Cuenta atrás para la Tenerife Bluetrail: la gran carrera sostenible que pone a prueba el PRUG del Teide

Con la vista puesta en los días 19, 20 y 21 de marzo de 2026, ya ha comenzado la cuenta atrás para la Tenerife Bluetrail, una de las pruebas de trail running más exigentes y emblemáticas de Europa y, al mismo tiempo, el primer gran examen real del nuevo Plan Rector de Uso y Gestión (PRUG) del Parque Nacional del Teide.

La Bluetrail no es una carrera cualquiera. Es un evento internacional que sitúa a Tenerife en el mapa mundial del deporte de montaña, alcanzando cotas cercanas a los 3.500 metros de altitud y atravesando uno de los espacios naturales más frágiles y valiosos del país. Precisamente por eso, su celebración bajo el nuevo PRUG adquiere una dimensión especial: el plan endurece las condiciones para actividades extraordinarias y obliga a demostrar, con hechos y no con discursos, que la convivencia entre deporte, turismo y conservación es posible.
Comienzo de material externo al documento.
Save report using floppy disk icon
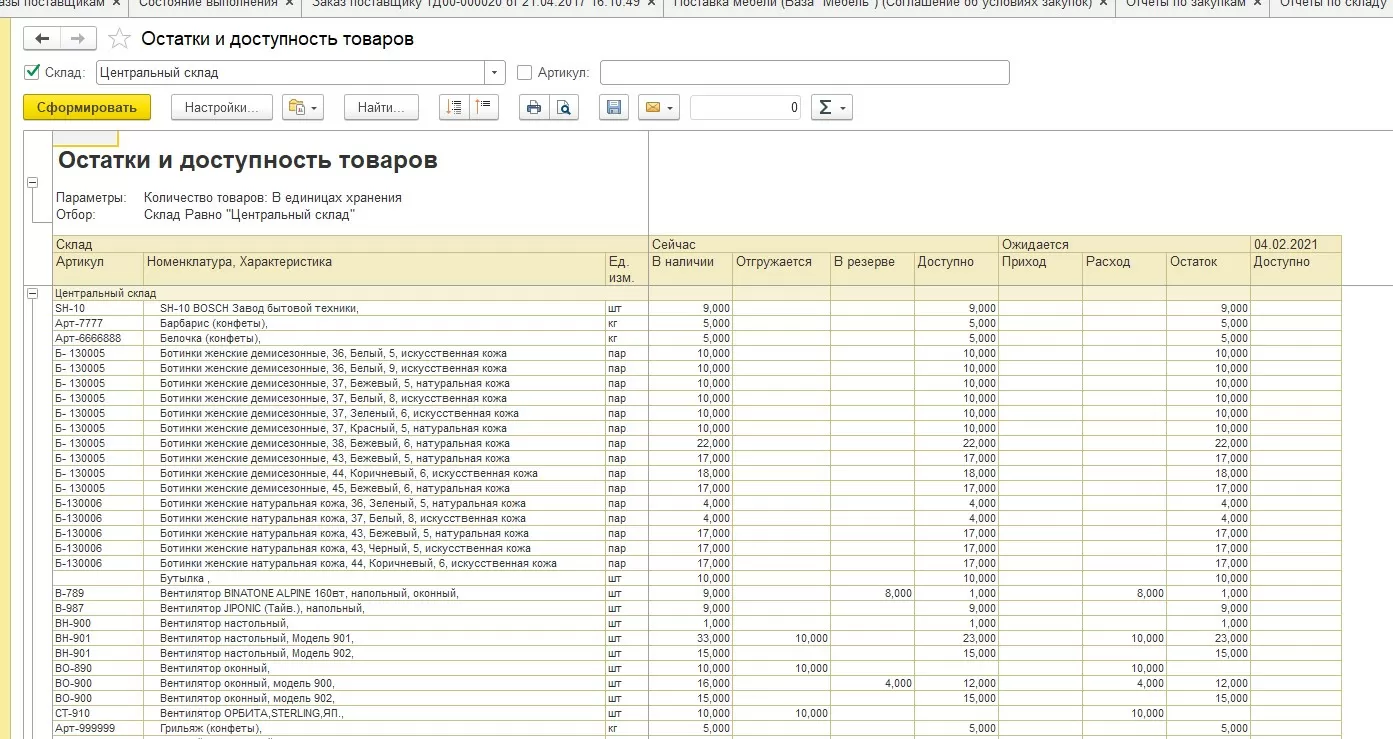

La prueba, impulsada por el Cabildo de Tenerife, se presenta como modelo de carrera sostenible. La organización ha reforzado los controles ambientales, limitado recorridos y participantes, ajustado horarios, reducido la huella logística y aplicado criterios estrictos en la gestión de residuos y en la protección de zonas sensibles del parque. Nada queda al azar en un entorno donde cualquier impacto, por pequeño que sea, tiene consecuencias a largo plazo.
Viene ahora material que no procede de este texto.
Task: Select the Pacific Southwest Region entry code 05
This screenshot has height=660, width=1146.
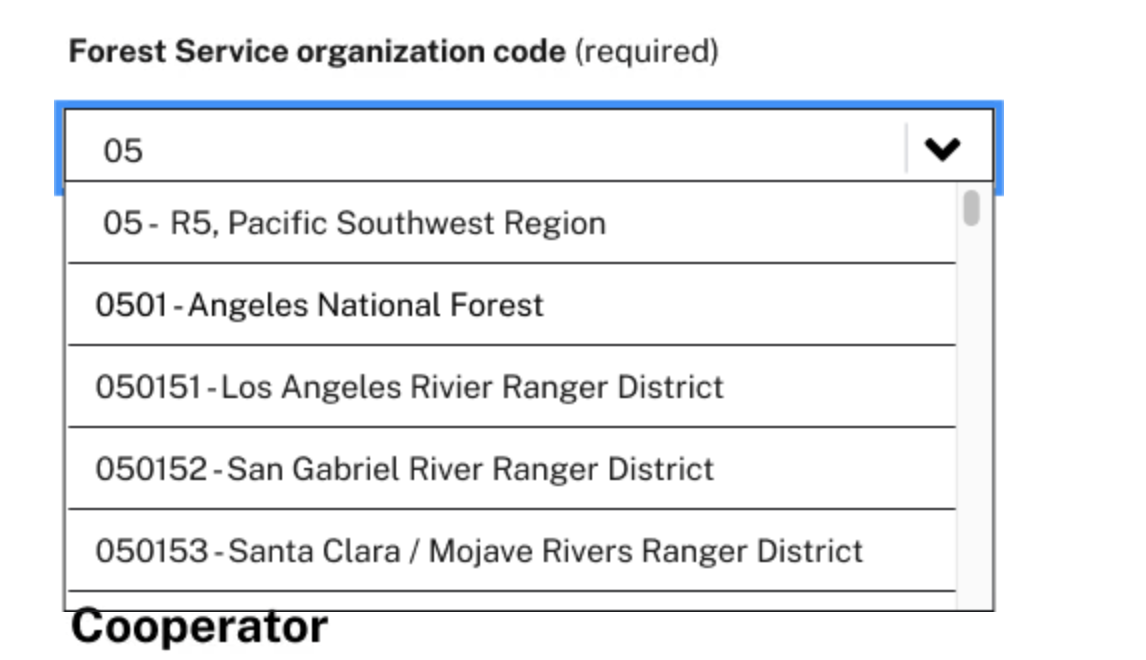Action: 350,222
El PRUG contempla este tipo de eventos como excepciones muy tasadas, lo que convierte a la Bluetrail en un auténtico banco de pruebas del nuevo marco normativo. Si una carrera de esta magnitud logra desarrollarse sin comprometer los valores naturales del Teide, el plan habrá demostrado que no es un freno absoluto, sino una herramienta de equilibrio. Si no, quedará en evidencia la dificultad de aplicar sobre el terreno una normativa pensada para la protección máxima.

A poco más de un mes de su celebración, la cuenta atrás no es solo deportiva. Es también institucional, ambiental y social. La Tenerife Bluetrail llega como escaparate internacional y como mensaje claro: el futuro del deporte en espacios protegidos pasa por la sostenibilidad real, la planificación rigurosa y el respeto absoluto a un patrimonio natural que no admite errores. El Teide observa y el PRUG se juega su credibilidad.